━━━━━ DATA EXTRACT ━━━━━
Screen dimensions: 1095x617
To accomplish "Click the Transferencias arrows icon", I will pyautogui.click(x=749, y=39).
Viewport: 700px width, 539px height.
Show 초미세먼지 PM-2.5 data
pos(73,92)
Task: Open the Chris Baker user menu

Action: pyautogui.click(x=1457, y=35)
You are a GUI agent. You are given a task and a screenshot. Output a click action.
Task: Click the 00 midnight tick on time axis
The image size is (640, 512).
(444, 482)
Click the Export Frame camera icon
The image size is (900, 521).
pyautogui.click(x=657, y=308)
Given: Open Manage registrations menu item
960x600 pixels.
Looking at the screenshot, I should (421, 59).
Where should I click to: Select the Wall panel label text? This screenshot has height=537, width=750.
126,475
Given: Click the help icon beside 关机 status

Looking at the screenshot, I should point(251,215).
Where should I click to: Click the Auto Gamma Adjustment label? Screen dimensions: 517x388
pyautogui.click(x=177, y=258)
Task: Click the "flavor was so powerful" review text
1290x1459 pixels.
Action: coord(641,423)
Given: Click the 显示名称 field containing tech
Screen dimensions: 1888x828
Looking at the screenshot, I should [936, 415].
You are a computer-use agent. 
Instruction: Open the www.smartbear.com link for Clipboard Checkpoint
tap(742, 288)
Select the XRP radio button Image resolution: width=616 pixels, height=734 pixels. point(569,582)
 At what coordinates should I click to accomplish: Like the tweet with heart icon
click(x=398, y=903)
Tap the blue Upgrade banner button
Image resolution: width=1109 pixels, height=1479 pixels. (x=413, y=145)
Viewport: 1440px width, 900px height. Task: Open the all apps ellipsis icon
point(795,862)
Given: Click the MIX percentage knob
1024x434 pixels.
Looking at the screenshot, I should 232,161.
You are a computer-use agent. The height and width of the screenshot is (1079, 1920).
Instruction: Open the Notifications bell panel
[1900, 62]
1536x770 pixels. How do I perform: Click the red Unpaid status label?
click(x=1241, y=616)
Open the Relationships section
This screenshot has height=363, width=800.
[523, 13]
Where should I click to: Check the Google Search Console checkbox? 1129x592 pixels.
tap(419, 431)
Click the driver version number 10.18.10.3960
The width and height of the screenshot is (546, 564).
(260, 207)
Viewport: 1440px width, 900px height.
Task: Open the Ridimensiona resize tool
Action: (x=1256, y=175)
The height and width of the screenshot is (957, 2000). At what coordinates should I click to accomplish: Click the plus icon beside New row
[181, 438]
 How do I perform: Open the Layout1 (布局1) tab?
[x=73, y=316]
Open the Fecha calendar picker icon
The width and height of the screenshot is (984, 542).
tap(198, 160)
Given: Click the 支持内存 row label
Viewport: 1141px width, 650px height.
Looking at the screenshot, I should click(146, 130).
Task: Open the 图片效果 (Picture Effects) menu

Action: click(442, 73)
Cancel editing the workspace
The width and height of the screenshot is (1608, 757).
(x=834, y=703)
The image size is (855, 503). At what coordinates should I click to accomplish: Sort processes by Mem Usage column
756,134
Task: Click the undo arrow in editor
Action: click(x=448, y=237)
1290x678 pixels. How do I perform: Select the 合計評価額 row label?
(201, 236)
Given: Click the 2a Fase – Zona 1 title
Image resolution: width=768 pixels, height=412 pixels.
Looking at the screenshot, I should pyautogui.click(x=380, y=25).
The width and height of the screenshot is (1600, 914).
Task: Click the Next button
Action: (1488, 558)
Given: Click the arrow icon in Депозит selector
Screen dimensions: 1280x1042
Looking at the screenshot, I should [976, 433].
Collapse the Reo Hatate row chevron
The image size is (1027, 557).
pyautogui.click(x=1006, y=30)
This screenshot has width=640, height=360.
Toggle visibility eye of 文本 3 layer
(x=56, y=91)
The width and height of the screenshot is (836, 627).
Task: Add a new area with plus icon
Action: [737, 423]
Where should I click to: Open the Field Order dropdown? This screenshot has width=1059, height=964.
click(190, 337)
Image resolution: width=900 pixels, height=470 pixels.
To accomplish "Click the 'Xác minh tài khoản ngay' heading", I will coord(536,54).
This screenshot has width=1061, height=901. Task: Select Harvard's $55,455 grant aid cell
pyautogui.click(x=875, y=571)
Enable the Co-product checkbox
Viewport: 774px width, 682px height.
━━━━━
* **EXERCISE**
Among the records above, repeat exactly the line with "The width and height of the screenshot is (546, 564).", the line with "Given: Click the arrow", and every line in between, and only those.

* **SOLUTION TO THE PROBLEM**
The width and height of the screenshot is (546, 564).
(260, 207)
Viewport: 1440px width, 900px height.
Task: Open the Ridimensiona resize tool
Action: (x=1256, y=175)
The height and width of the screenshot is (957, 2000). At what coordinates should I click to accomplish: Click the plus icon beside New row
[181, 438]
 How do I perform: Open the Layout1 (布局1) tab?
[x=73, y=316]
Open the Fecha calendar picker icon
The width and height of the screenshot is (984, 542).
tap(198, 160)
Given: Click the 支持内存 row label
Viewport: 1141px width, 650px height.
Looking at the screenshot, I should click(146, 130).
Task: Open the 图片效果 (Picture Effects) menu

Action: click(442, 73)
Cancel editing the workspace
The width and height of the screenshot is (1608, 757).
(x=834, y=703)
The image size is (855, 503). At what coordinates should I click to accomplish: Sort processes by Mem Usage column
756,134
Task: Click the undo arrow in editor
Action: click(x=448, y=237)
1290x678 pixels. How do I perform: Select the 合計評価額 row label?
(201, 236)
Given: Click the 2a Fase – Zona 1 title
Image resolution: width=768 pixels, height=412 pixels.
Looking at the screenshot, I should pyautogui.click(x=380, y=25).
The width and height of the screenshot is (1600, 914).
Task: Click the Next button
Action: (1488, 558)
Given: Click the arrow icon in Депозит selector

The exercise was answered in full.